Awww, Charlie… If you speak to my husband as I try to get rid of decades of “stuff”. I have a very hard time letting go of much. Although I don’t have much from my own childhood – it’s my kids’ things. They are pretty brutal, want to get rid of everything, I suppose I have more concrete memories of them with their things, being the Mom. I am now running out of icloud space to keep all the photos of things I have thrown out or donated!
Oh, I so sympathise with you on that count. As an aunty to 17 and now, great nieces and nephews, I have way too many photos. Thankfully, I’ve no trouble with too many childhood items these days, as after Charlie, I only ever attached to small items I could hide about my person.
It’s these little toys that mean so much to us, isn’t it? Well, I guess Charlie wasn’t little but you know what I mean. I am pretty good about getting rid of things as an adult but I know I was much more resistant as a child.

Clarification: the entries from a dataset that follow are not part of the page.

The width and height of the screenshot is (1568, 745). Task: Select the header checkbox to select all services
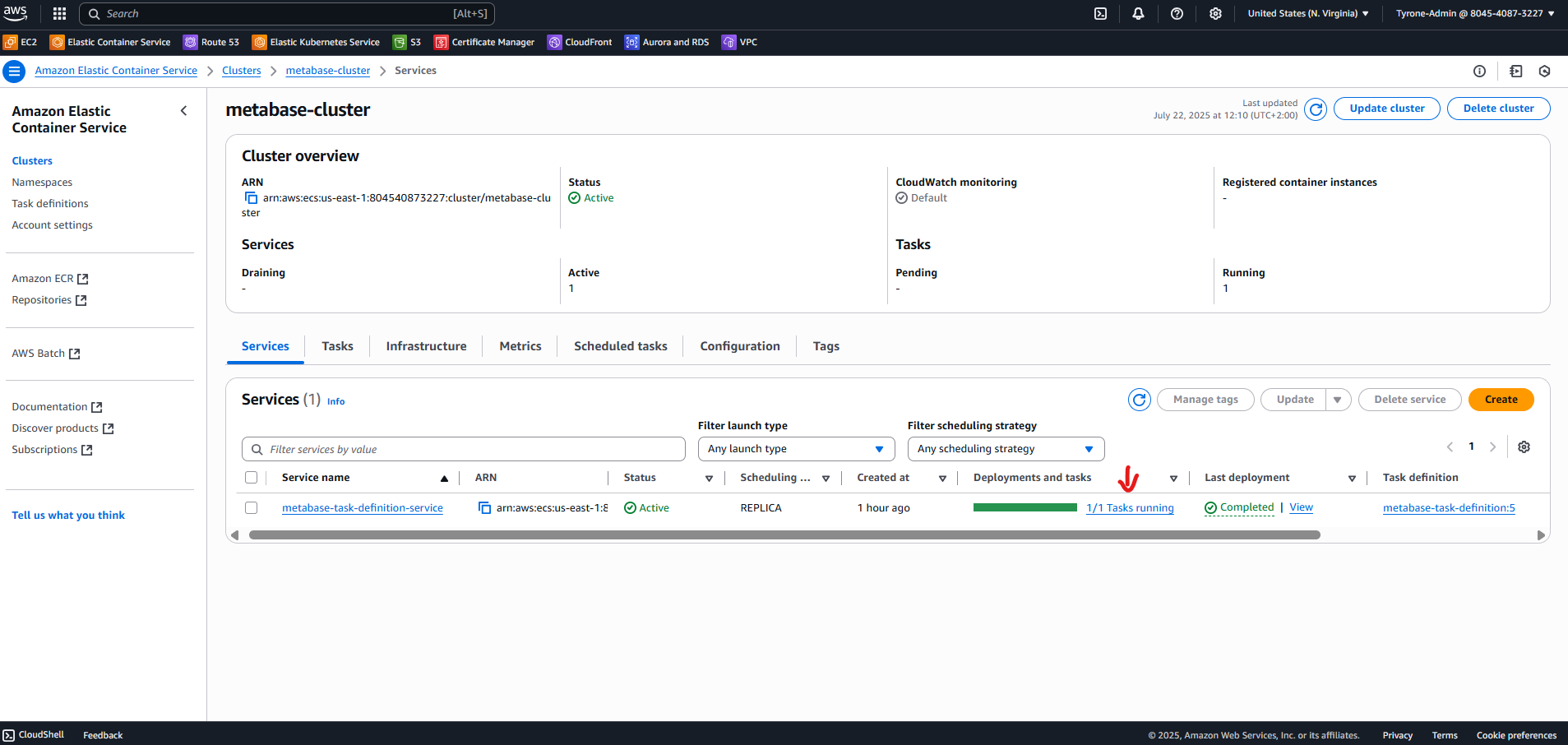pyautogui.click(x=252, y=477)
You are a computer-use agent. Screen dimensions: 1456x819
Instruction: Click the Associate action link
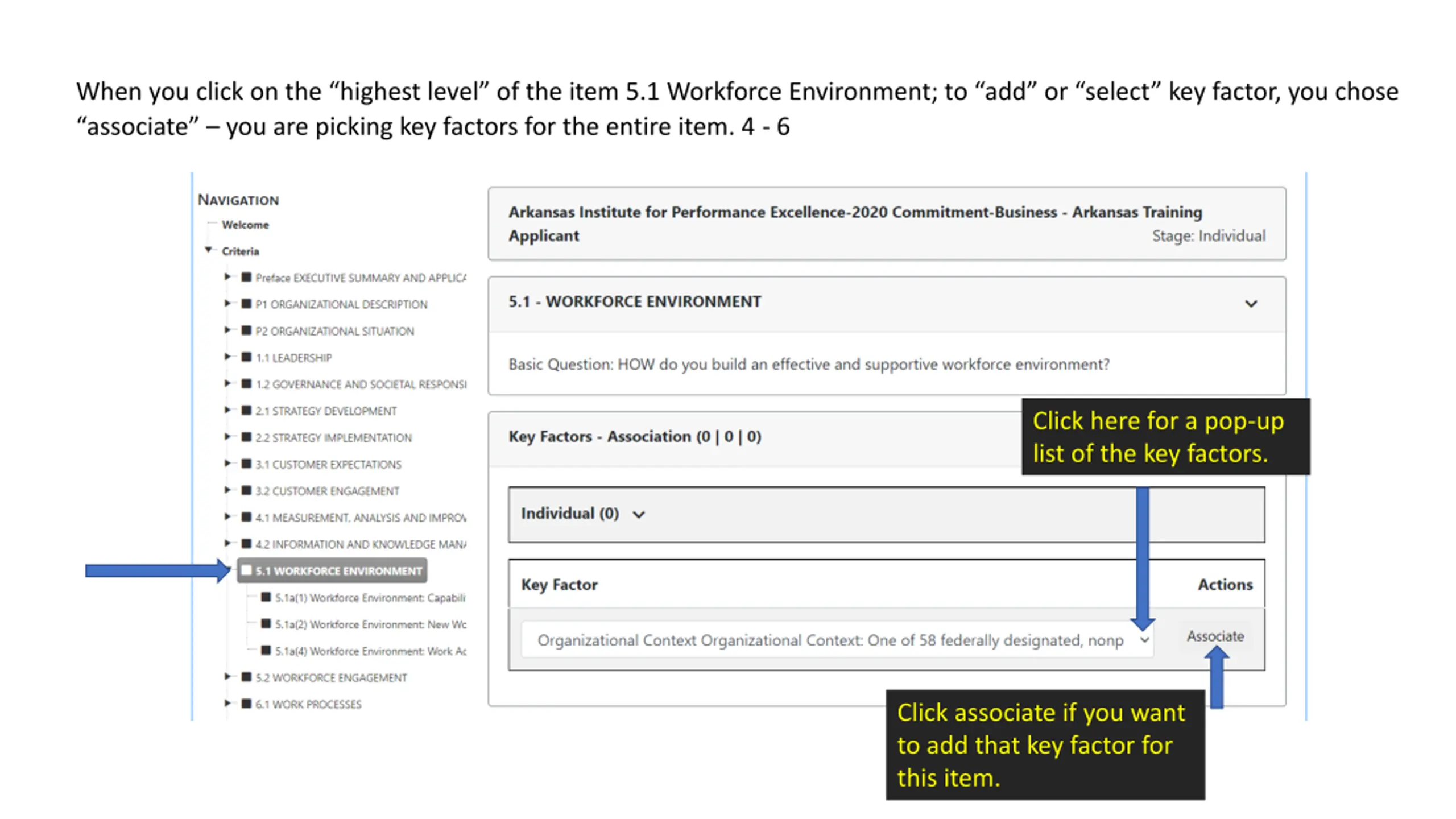pyautogui.click(x=1215, y=636)
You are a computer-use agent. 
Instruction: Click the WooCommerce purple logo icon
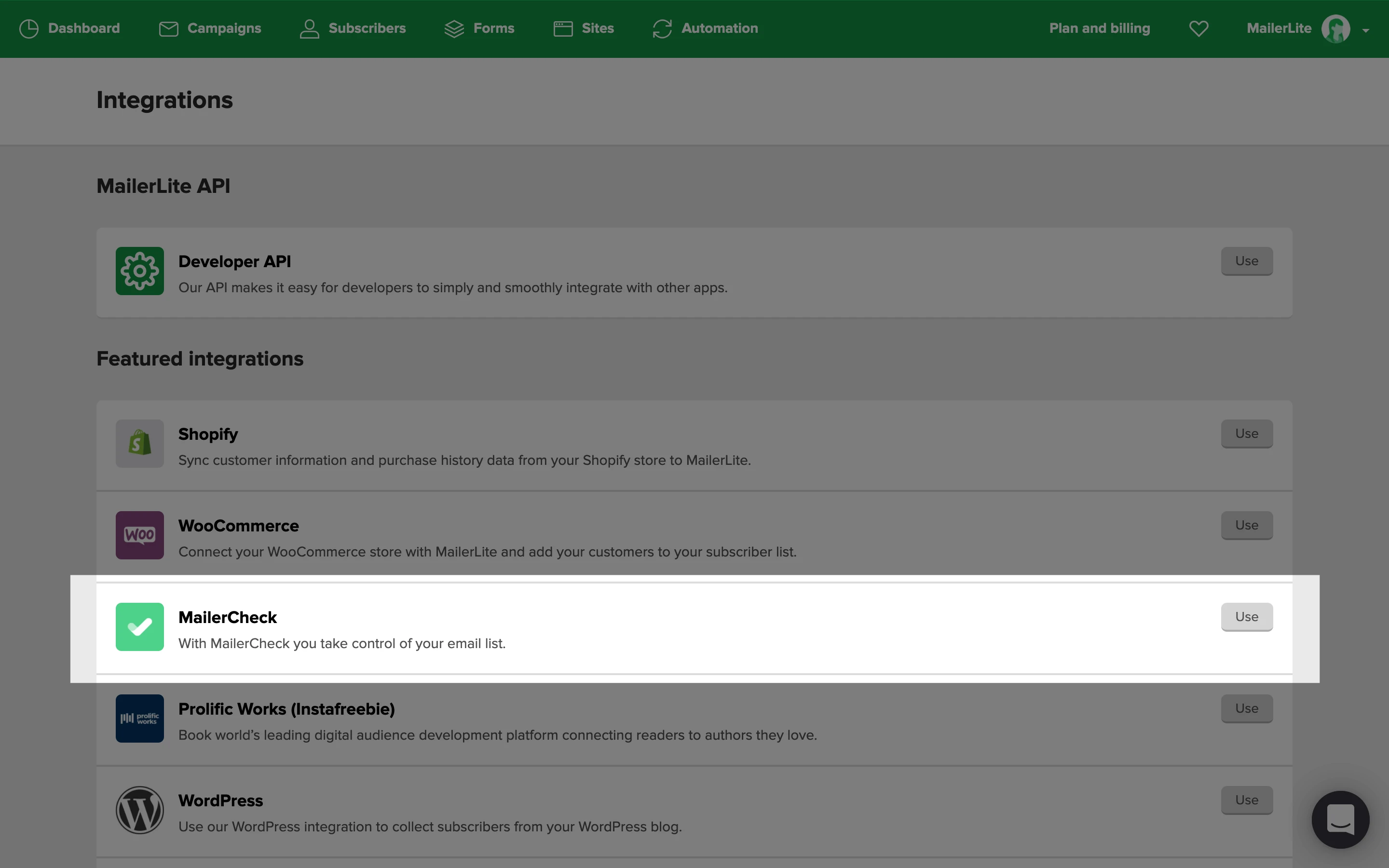(139, 535)
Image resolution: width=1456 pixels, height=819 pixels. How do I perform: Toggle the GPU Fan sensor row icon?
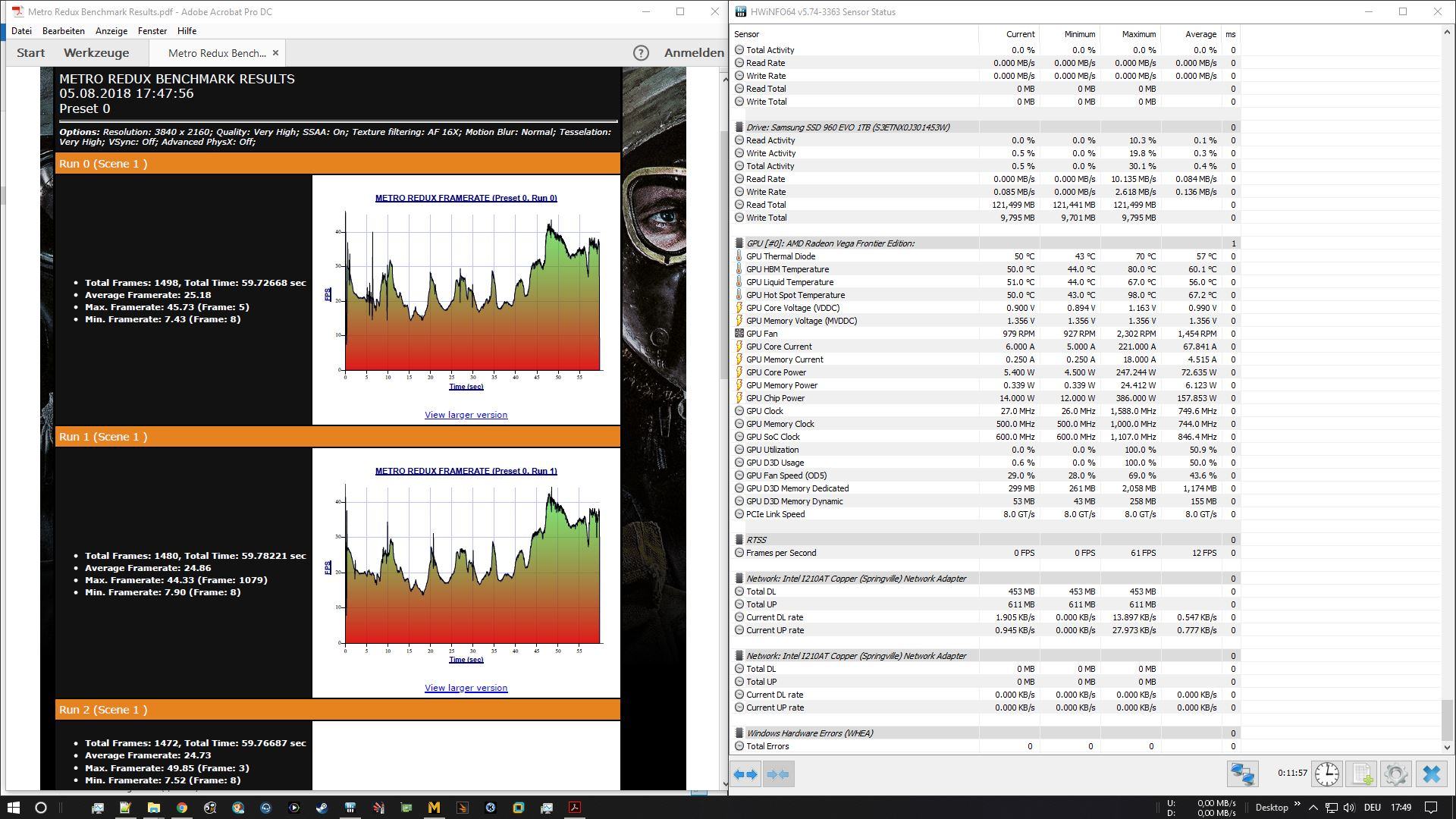(739, 334)
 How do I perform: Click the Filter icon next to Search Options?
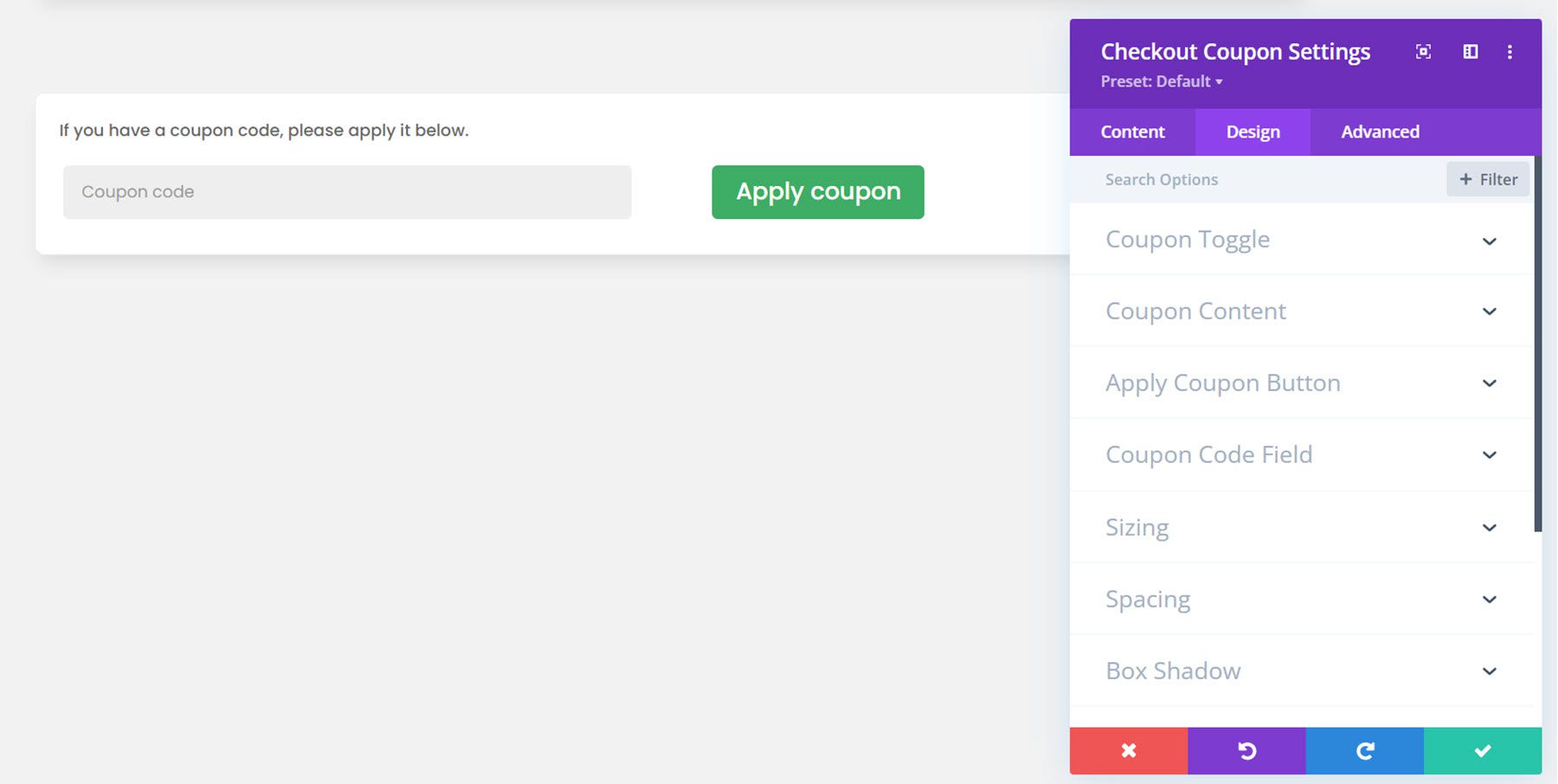click(1487, 179)
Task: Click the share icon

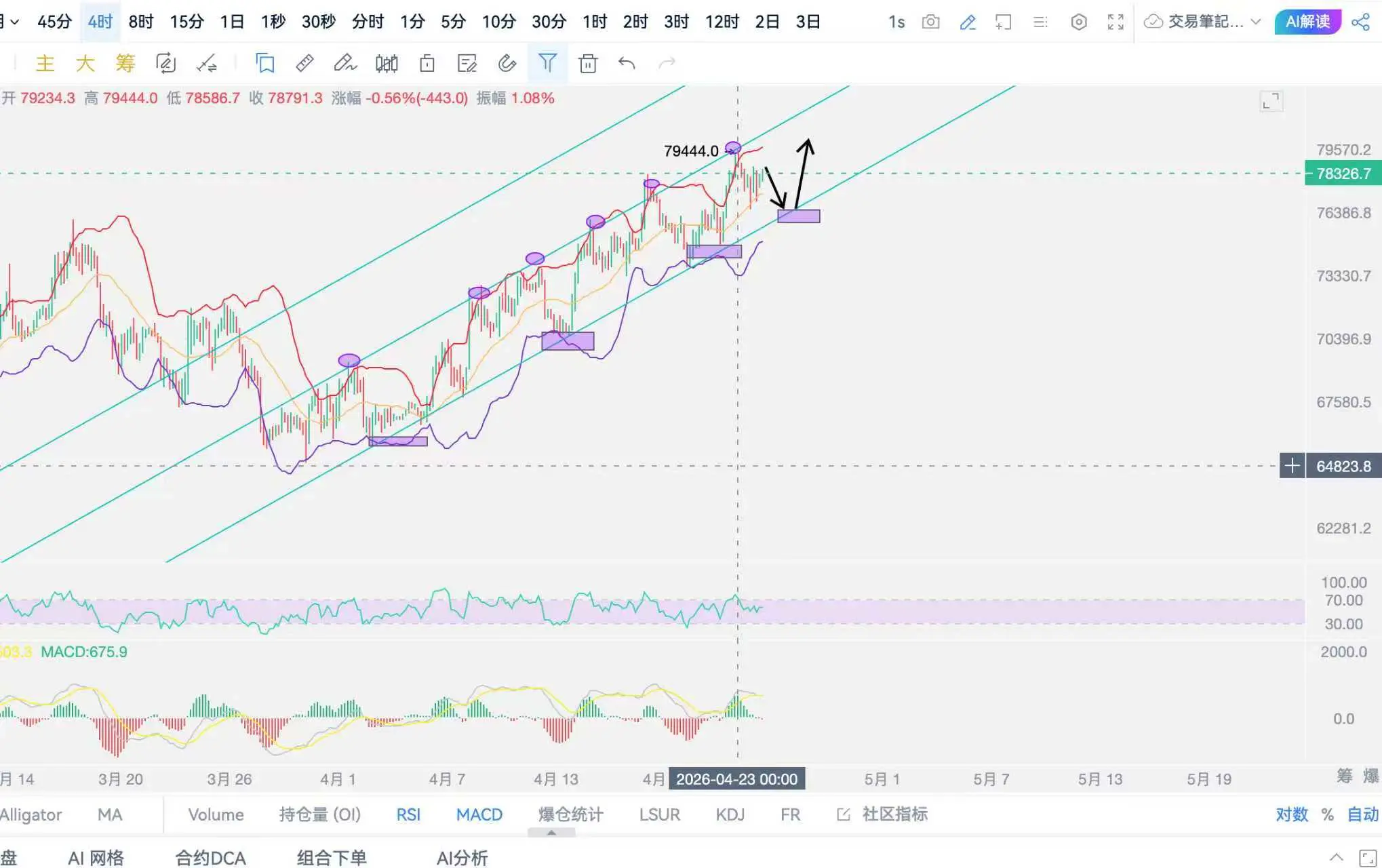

I think we all were a little more resistant as children, Stephany. It’s so much harder to give up that treasured companion, at the time. Only a little easier as adults.
Oh this is heart breaking imagining a kid not understanding why the best friend can’t come.
Guess you do have some little treasures from later years though. How wise of your sister of letting you in on the secret of owning a little purse.
I am leaning more towards the hoarder site. But I can be getting rid of memorabilia which surprised my husband because I keep all sort of paper and craft stuff but throw out love letters from old flames like it is nothing.
It was a very hard lesson to learn at a very young age, but yes, my sister told me how I could still keep things, but small things. And I still have a couple of little treasures from my childhood, even now.
Yes, it’s funny what we want to hoard, and the things we find easy to throw away when they no longer have meaning for us.